DURBIN: When you are defending gays and lesbians who are being restricted in their rights by the Colorado amendment, you are trying, from my point of view, to expand freedom in America. But then when you say, "If the state would have walked in the door first to restrict freedoms, I would have taken them as a client too," I wonder, where are you?

FEINSTEIN: For me one of the most important issues that need to be addressed by you is the constitutional right to privacy. Do you then believe that this implied right of privacy applies to the beginning of life and the end of life?

KENNEDY: The stark and tragic images of human suffering in the aftermath of Hurricane Katrina have reminded us yet again that civil rights and equal rights are still the great unfinished business of America.

DURBIN: Is there any room in constitutional interpretation for the judge's own values or beliefs? And your response: No, I don't think there is. But beyond loyalty to the process of law how do you view the law when it comes to expanding our personal freedom?

FEINSTEIN: Let me move to the case of the hapless toad, known more commonly as Rancho Viejo v. Norton. Do you believe there's a basis for sustaining the Endangered Species Act other than the commerce clause?

SCHUMER: Just assure me that modesty isn't a concept that you use when you want to slow things down because the courts are moving too fast.

DURBIN: You've lived a comfortable life. Court cases often involve people who have not. Many times contests between the powerful and the powerless just with the rule of law and the Constitution on their side, praying for relief, for their day in court.

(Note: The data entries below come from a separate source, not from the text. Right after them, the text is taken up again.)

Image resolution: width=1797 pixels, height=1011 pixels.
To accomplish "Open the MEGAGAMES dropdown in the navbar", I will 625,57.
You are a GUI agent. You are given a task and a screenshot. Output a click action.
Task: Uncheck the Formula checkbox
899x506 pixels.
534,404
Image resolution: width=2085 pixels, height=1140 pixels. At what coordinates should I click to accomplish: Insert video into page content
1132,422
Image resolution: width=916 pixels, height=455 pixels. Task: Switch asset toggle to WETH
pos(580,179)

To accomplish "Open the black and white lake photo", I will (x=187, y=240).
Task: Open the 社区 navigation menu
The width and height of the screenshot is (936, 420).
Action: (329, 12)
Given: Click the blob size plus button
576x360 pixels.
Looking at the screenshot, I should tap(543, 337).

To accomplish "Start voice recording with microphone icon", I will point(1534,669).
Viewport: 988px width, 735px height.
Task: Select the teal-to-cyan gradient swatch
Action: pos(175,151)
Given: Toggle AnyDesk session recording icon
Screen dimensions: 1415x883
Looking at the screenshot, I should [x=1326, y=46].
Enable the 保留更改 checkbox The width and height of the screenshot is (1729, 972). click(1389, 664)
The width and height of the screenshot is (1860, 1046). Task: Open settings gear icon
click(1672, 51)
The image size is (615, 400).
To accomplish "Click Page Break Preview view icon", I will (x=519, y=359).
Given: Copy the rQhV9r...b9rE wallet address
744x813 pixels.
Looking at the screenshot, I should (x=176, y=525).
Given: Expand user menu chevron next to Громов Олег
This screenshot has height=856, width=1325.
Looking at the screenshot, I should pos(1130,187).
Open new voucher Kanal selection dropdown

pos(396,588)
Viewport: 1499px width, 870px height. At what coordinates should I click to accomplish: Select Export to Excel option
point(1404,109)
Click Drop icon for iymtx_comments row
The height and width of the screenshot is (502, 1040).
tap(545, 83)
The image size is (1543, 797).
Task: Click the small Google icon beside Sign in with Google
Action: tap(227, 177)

FEINSTEIN: I want to go back to hapless toad. It still bothers me.

Enough said. Now contrast the responses of a Republican judge.

ROBERTS:

Judges and justices are servants of the law, not the other way around. Judges are like umpires. Umpires don't make the rules; they apply them. But it is a limited role. Nobody ever went to a ball game to see the umpire.

Judges have to have the humility to recognize that they operate within a system of precedent, shaped by other judges equally striving to live up to the judicial oath. And judges have to have the modesty to be open in the decisional process to the considered views of their colleagues on the bench.

If I am confirmed, I will confront every case with an open mind. I will fully and fairly analyze the legal arguments that are presented. And I will decide every case based on the record, according to the rule of law, without fear or favor, to the best of my ability.

If I am confirmed, I will be vigilant to protect the independence and integrity of the Supreme Court, and I will work to ensure that it upholds the rule of law and safeguards those liberties that make this land one of endless possibilities for all Americans.

Senator, I don't think you want judges who will decide cases before them under the law on what they think is good -- simply good policy for America.

I had someone ask me in this process, "Are you going to be on the side of the little guy?" And you obviously want to give an immediate answer, but, as you reflect on it, if the Constitution says that the little guy should win, the little guy's going to win in court before me. But if the Constitution says that the big guy should win, well, then the big guy's going to win, because my obligation is to the Constitution. That's the oath.

In my view intellect (with integrity) trumps emotion.

As Americans we believe in the Constitution, and our liberty is best preserved by those who, sitting on the bench, remain faithful to its timeless principles. Judges like John Roberts and his mentor William Rehnquist, Antonin Scalia and Clarence Thomas; conservative Republican justices all.